Data for the task ▸
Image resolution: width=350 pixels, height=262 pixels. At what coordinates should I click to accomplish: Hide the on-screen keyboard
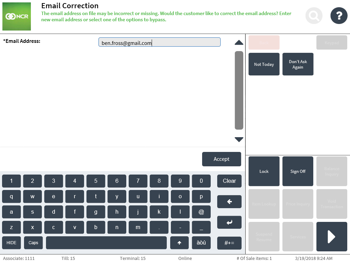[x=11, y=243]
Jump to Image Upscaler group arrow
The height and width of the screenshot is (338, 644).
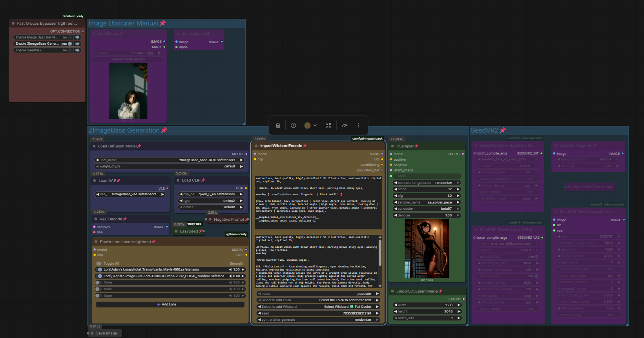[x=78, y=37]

---

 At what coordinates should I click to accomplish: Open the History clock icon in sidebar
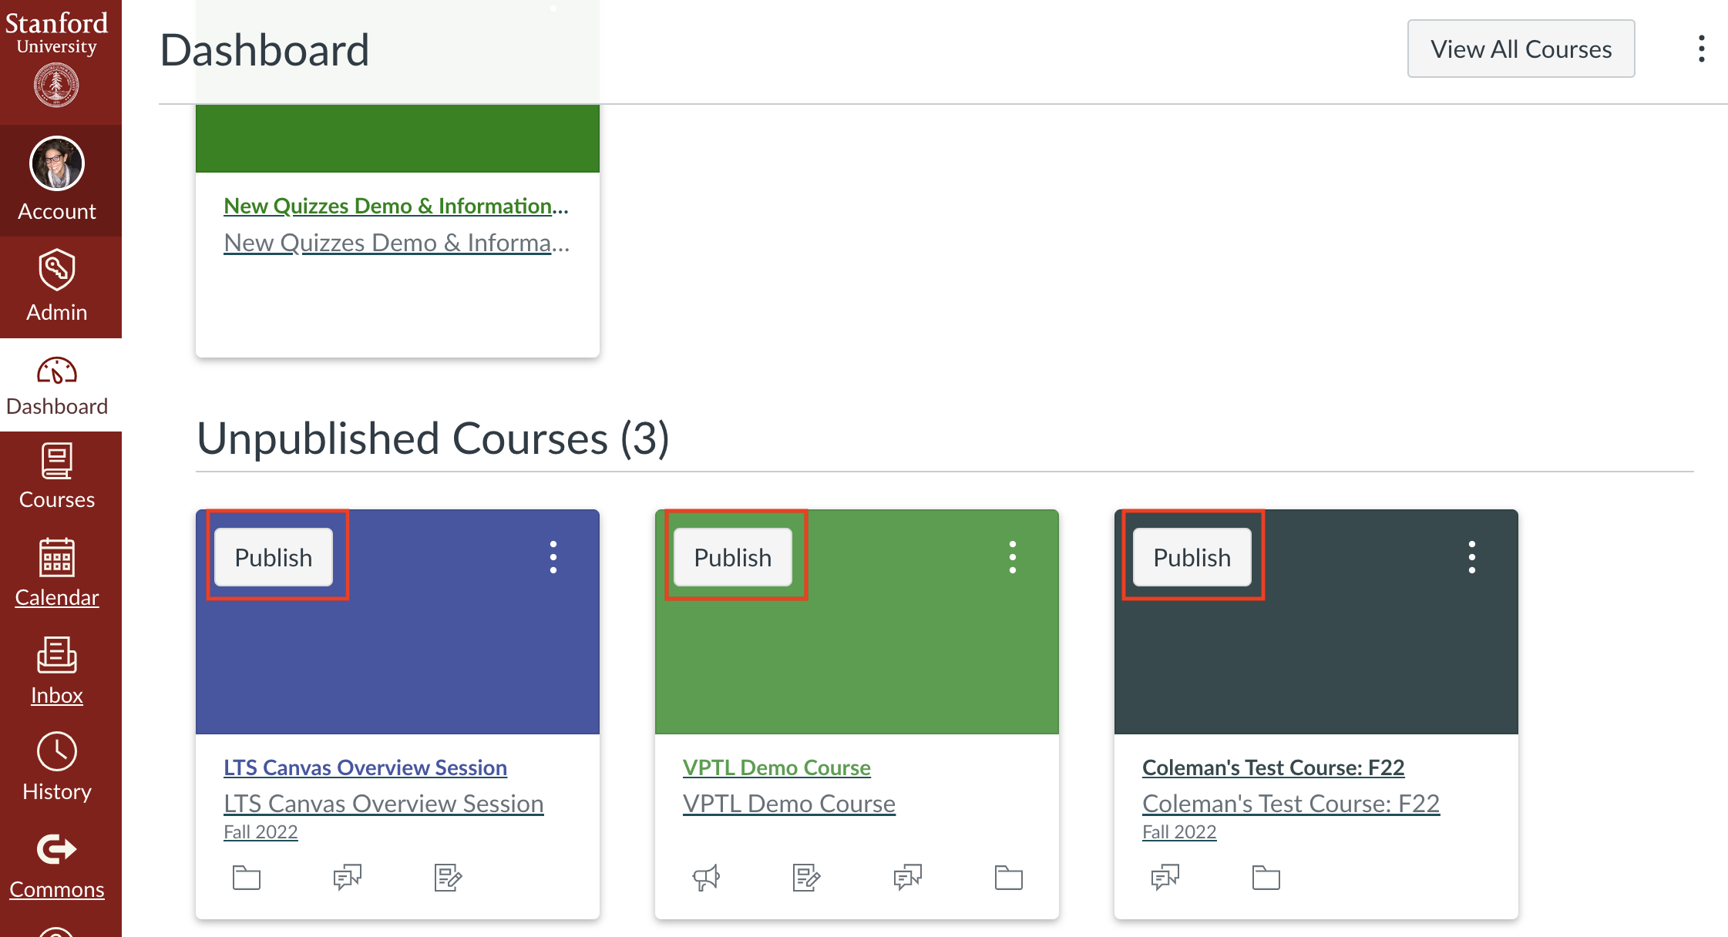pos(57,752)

...

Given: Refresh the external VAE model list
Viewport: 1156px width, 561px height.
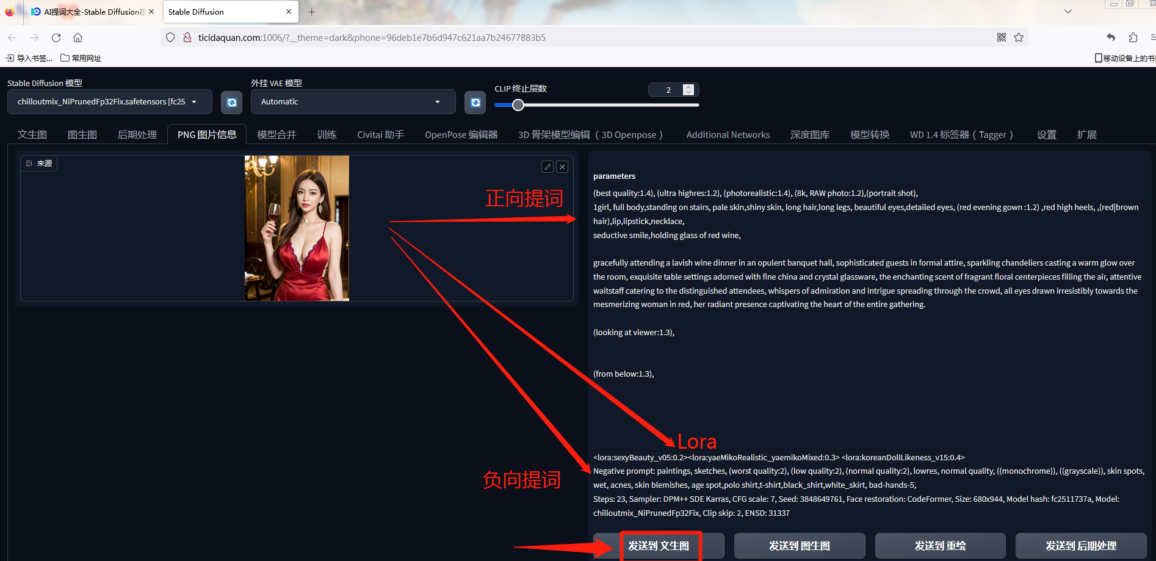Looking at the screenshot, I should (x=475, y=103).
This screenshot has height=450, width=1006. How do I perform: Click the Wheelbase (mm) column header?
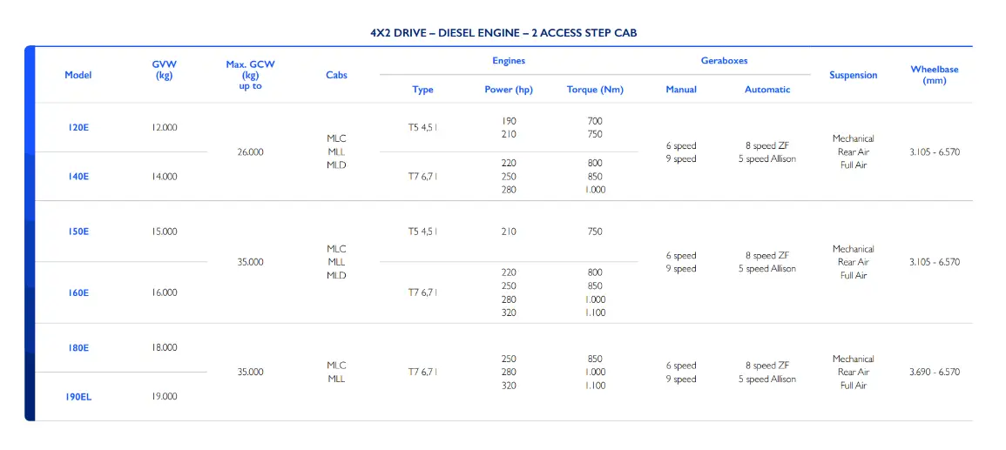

What you have to do ▸ Starting at the line above that has "Viewport: 1156px width, 561px height." and ending at the line that has "This screenshot has", copy each line exactly, leaving the pictures out and adding nothing.

Response to this exercise ▸
Viewport: 1156px width, 561px height.
Looking at the screenshot, I should (x=475, y=103).
This screenshot has height=450, width=1006. How do I perform: Click the Wheelbase (mm) column header?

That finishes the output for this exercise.